In general both ways are in practice very close. The function $.post
or $.ajax
will encode the data posted in the same way. If you want to post JSON data you should additionally encode the data value with some JSON encoder. See http://stackoverflow.com/questions/2737525/how-do-i-build-a-json-object-to-send-to-an-ajax-webservice/2738086#2738086 as an example ($.post
is a short form of $.ajax
, so all which described with $.ajax
and correct also for $.post
)
$.post('somescript.php', { data: JSON.stringify($('#myInputField').val()) }, ...);
In the code above I use JSON.stringify
from http://www.json.org/js.html.
UPDATED: After your questions in the comment I hope I understand more which you want to know. So jQuery.post don't makes any JSON encoding of data for you for and input parameters (the second parameter of jQuery.post
). So it send the data always exactly in the same way. You can add additional "json" parameter (the last dataType
parameter) to the $.post
call, but this will not change how the data will be encoded.

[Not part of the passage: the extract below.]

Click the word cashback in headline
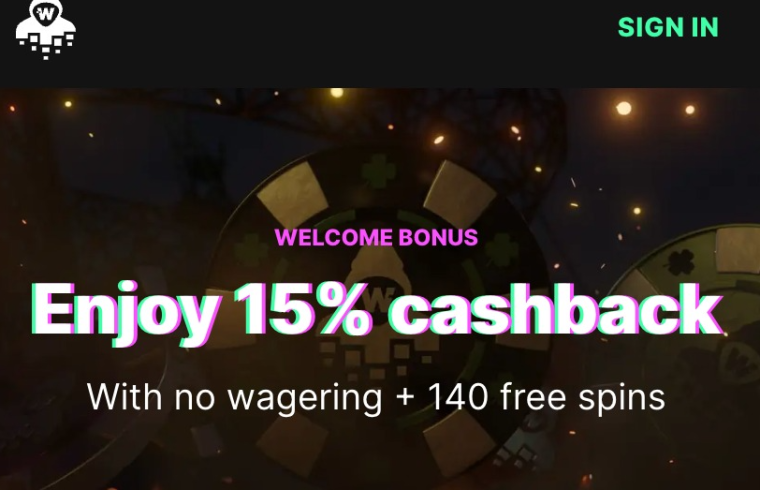 556,310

The question "should I send JSON data to the server or not?" is independent on $.post
and you should answer on the question yourself depend on the requirement existing in your project. Sometime it is the question of the architecture of your solution. Sometime you have to choose one special way.
In case of Microsoft ASMX Web Service for example there exist some important restriction. For example you want to deliver JSON data from the web service to be able to work easy with the data in JavaScript. So you want to have a method on the server side which have some input parameters and returns JSON as output. In case ASMX Web Service you must sent all input parameter to the web service method as JSON encoded data to be able to return JSON data from the web service, but ASMX Web Service decode/encode the data for you and you don't need manually encode/decode JSON on the server side.